Sunday, October 16, 2005

Iraq: Quagmire for the terrorists

Glenn Reynolds, MSNBC:
Despite pouring in military resources, and staking a good deal of their global prestige on success in Iraq, they've failed again, and people are talking quagmire.

No, not Bush, Rice and Rumsfeld, who are looking pretty happy -- I'm talking about the forces of Islamic terror.

Military blogger Bill Roggio, who more than any of the talking heads on TV actually understands what's going on, puts it this way:
The Iraqis have voted on the referendum.

Turnout is reported to be high in many areas of Iraq. Saddam's own hometown in Tikrit is estimated to have had a 78% turnout. Dr. Fareed Ayar, a member of the Independent Electoral Commission of Iraq, estimates over 11 million particpated in the ballot, almost 70% of the registered voters. The much touted "Ramadan Offensive", designed to disrupt the election process and bring the Iraqi people to their knees has failed.
...
Either al Qaeda did not have the resources to conduct such attacks, could not penetrate the security of the Coalition, or did not have the will to attack Iraqis exercising their democratic rights. No matter what the reason, this is a victory for the Iraqi people and another strategic defeat for al Qaeda. When given a choice between the vision of the Islamists and the ideal of freedom, Iraqis brave the jihadi's threats of violence and reject al Qaeda's hateful ideology. Every time.
Yet many in the "anti-war" camp would rather see the Iraqis lose, so long as that means that the hated George W. Bush loses too. Whether Iraqis die or suffer under tyranny doesn't matter -- just as it didn't matter to them under Saddam -- because all they care about is scoring political points.

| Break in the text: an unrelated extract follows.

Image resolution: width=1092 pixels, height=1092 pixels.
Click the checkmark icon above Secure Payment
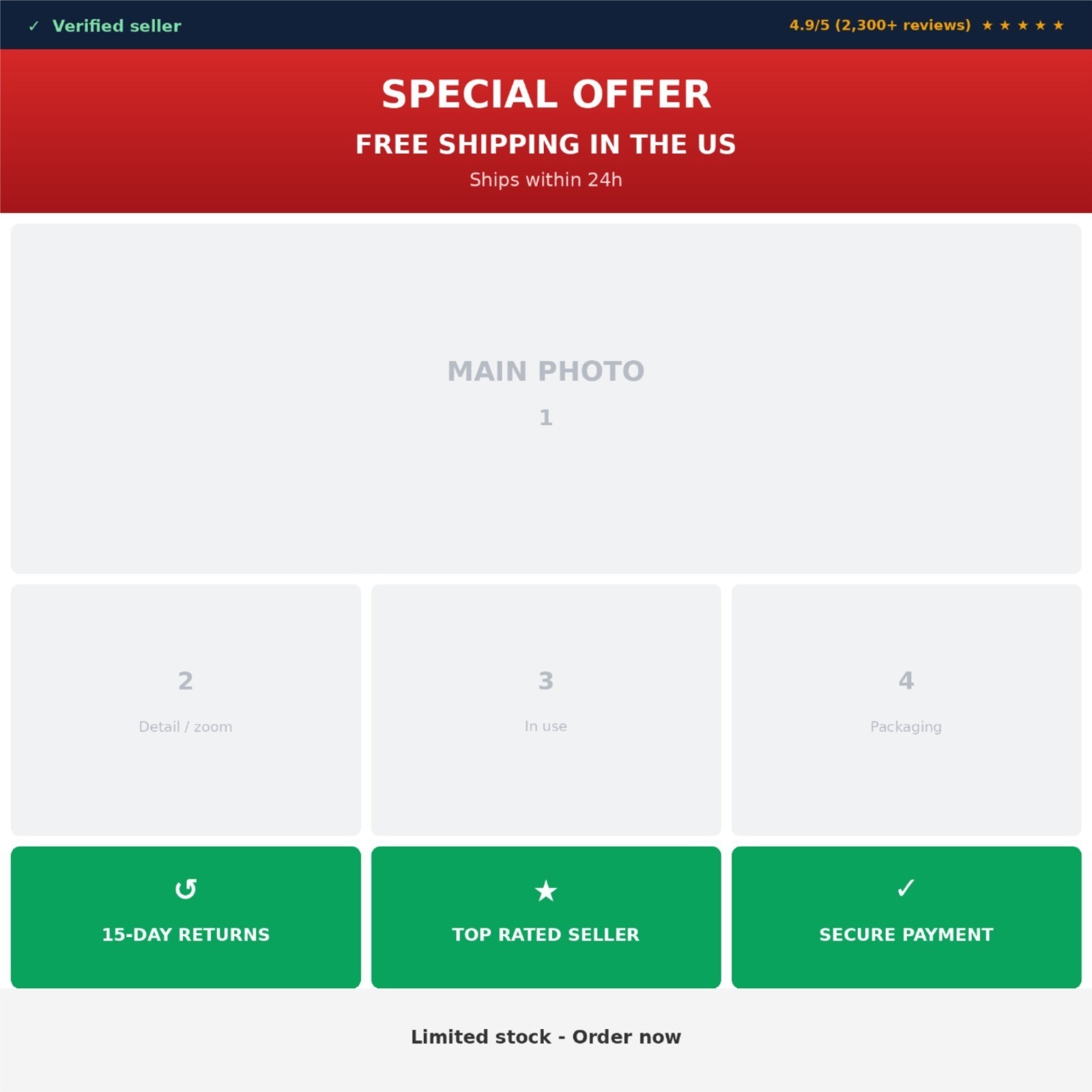pos(906,887)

British blogger Norm Geras comments on those rooting against success in Iraq:
The paragraph as a whole is a nice illustration of the anti-war system of accounting, which some of us who favoured the liberation of Iraq find hard to stomach (once stomachs is what you're talking): everything bad that has happened since the war is a result of the war; anything good that has happened is... why, something else entirely. But there are people who are capable of seeing the trick here, of seeing that the phrase 'the way its dictator was overthrown' includes the phrase 'its dictator was overthrown'.
It's really hard to avoid concluding that many on the left just don't care what happens, so long as it makes Bush look bad. That's pathetic, but it seems to be inescapably true.

Meanwhile, the Islamic Republic of Iran is starting to worry that Iraq might be a quagmire -- for its side:
This regime-run site in this report explicitly demanded that the Islamic Republic cease and desist from further meddling in the internal issues of Iraq and wrote: "To establish our aims in Iraq is a very difficult and labor-intensive process; we should not act in a way such that in a few years from now we would end up regretting those choices and be left wondering how we lost Iraq as well."
Heh. They don't know the half of it.